Wenn es ausartet, greifen die Administratorinnen ein, ermahnen die Frauen, anständig zu bleiben und löschen allenfalls Kommentare.

Das ist anstrengend. «Manchmal denke ich: «Jetzt längts», sagt Hofstetter. Dennoch wirft sie den Bettel nicht hin. 

Tipps und Trost

Für viele Frauen sind die «Basler Mamis» nämlich ein wichtiger Ort, um Sorgen und Ratschläge zu teilen.

Eine Mutter schrieb kürzlich beispielsweise: «Ich weiss nicht mehr, was machen. Kaum sind meine Kinder wach, schimpfe ich nur noch und schreie rum. Sie hören nicht auf mich, das kostet mich solche Nerven.» Andere Mütter trösteten sie: «Es geht mir genau gleich.»

Eine andere Mutter bat um Tipps, wie sie mit einem Haushaltsbudget von 200 Franken pro Woche durchkommen soll. Daraus entwickelte sich eine lange Diskussion über günstiges Einkaufen und Kochen – und darüber, ob es okay ist, ennet der Grenze einzukaufen. Einige Mütter haben 1500 Franken pro Monat zur Verfügung, andere müssen mit 400 Franken auskommen. 



Wiedererkennungseffekt: Mit diesem Pin erkennen sich die Basler Mamis in der realen Welt wieder.

Wiedererkennungseffekt: Mit diesem Pin erkennen sich die «Basler Mamis» in der realen Welt wieder. (Bild: Alexander Preobrajenski)

«Basler Mamis» an der Fasnacht

Einige Frauen finden über «Basler Mamis» ausserdem Freundinnen. «Viele Mütter sind allein.
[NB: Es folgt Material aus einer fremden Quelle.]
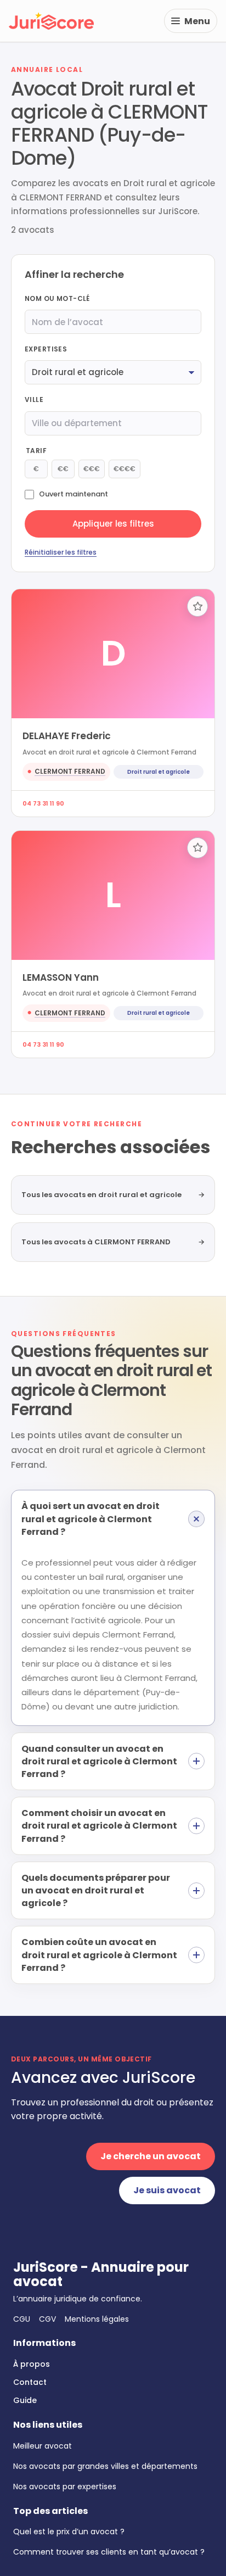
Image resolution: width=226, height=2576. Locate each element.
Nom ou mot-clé (57, 298)
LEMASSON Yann (60, 977)
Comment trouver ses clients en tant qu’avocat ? (109, 2551)
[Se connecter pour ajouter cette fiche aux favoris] (197, 606)
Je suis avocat (167, 2190)
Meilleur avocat (42, 2445)
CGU (21, 2319)
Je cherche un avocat (150, 2156)
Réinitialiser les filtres (61, 552)
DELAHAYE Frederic (66, 735)
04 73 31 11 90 (43, 803)
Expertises (46, 349)
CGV (47, 2319)
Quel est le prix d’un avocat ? (69, 2531)
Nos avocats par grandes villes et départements (105, 2466)
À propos (31, 2364)
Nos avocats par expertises (64, 2486)
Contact (30, 2382)
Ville (34, 399)
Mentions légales (97, 2319)
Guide (25, 2400)
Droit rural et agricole (158, 772)
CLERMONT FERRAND (70, 771)
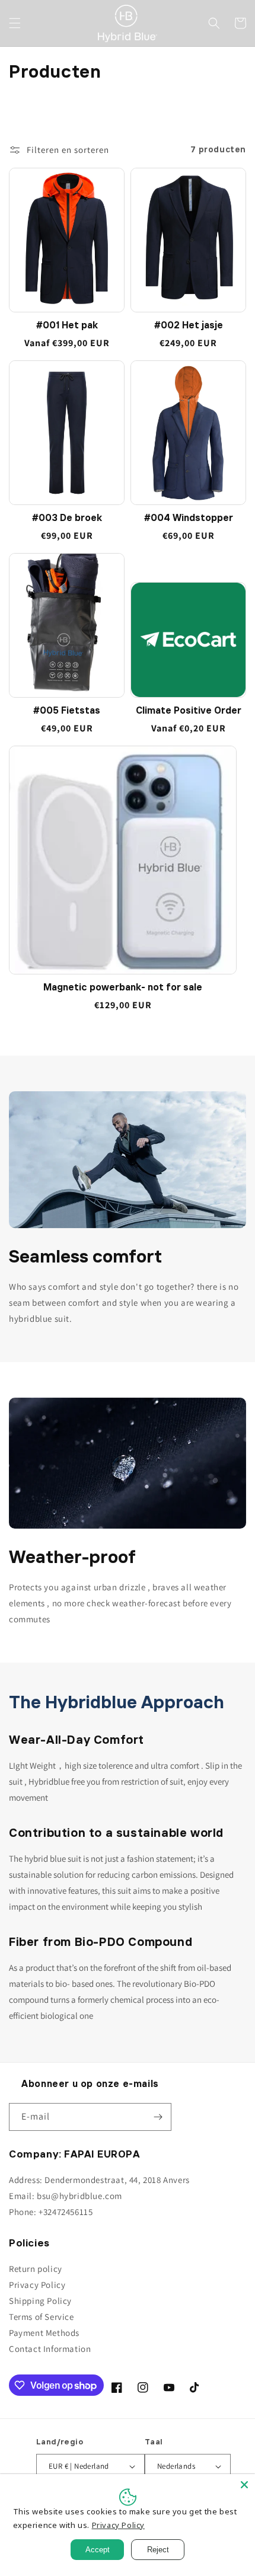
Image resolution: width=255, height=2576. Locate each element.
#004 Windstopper (188, 518)
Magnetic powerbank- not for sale (122, 988)
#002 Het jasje (188, 326)
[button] (15, 23)
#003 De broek (67, 518)
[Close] (244, 2485)
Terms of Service (41, 2316)
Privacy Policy (37, 2284)
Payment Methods (44, 2332)
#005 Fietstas (66, 711)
Die sind froh, wenn sie auf unserer Seite erfahren, wo sie andere Mamis treffen können.» Etwa alleinerziehende Mütter oder Frauen, deren Männer ständig arbeiten. «Denen fällt sonst die Decke auf den Kopf.» 

Hofstetter und ihre Kolleginnen haben einen Pin mit dem Logo der «Basler Mamis» machen lassen und sie über die Facebookseite verkauft. 1000 Stück sind schon weg. «Im Park und an der Fasnacht erkennen wir ‹Basler Mamis› uns wieder», sagt Hofstetter. 

Und da sage noch einer, soziale Medien machten einsam.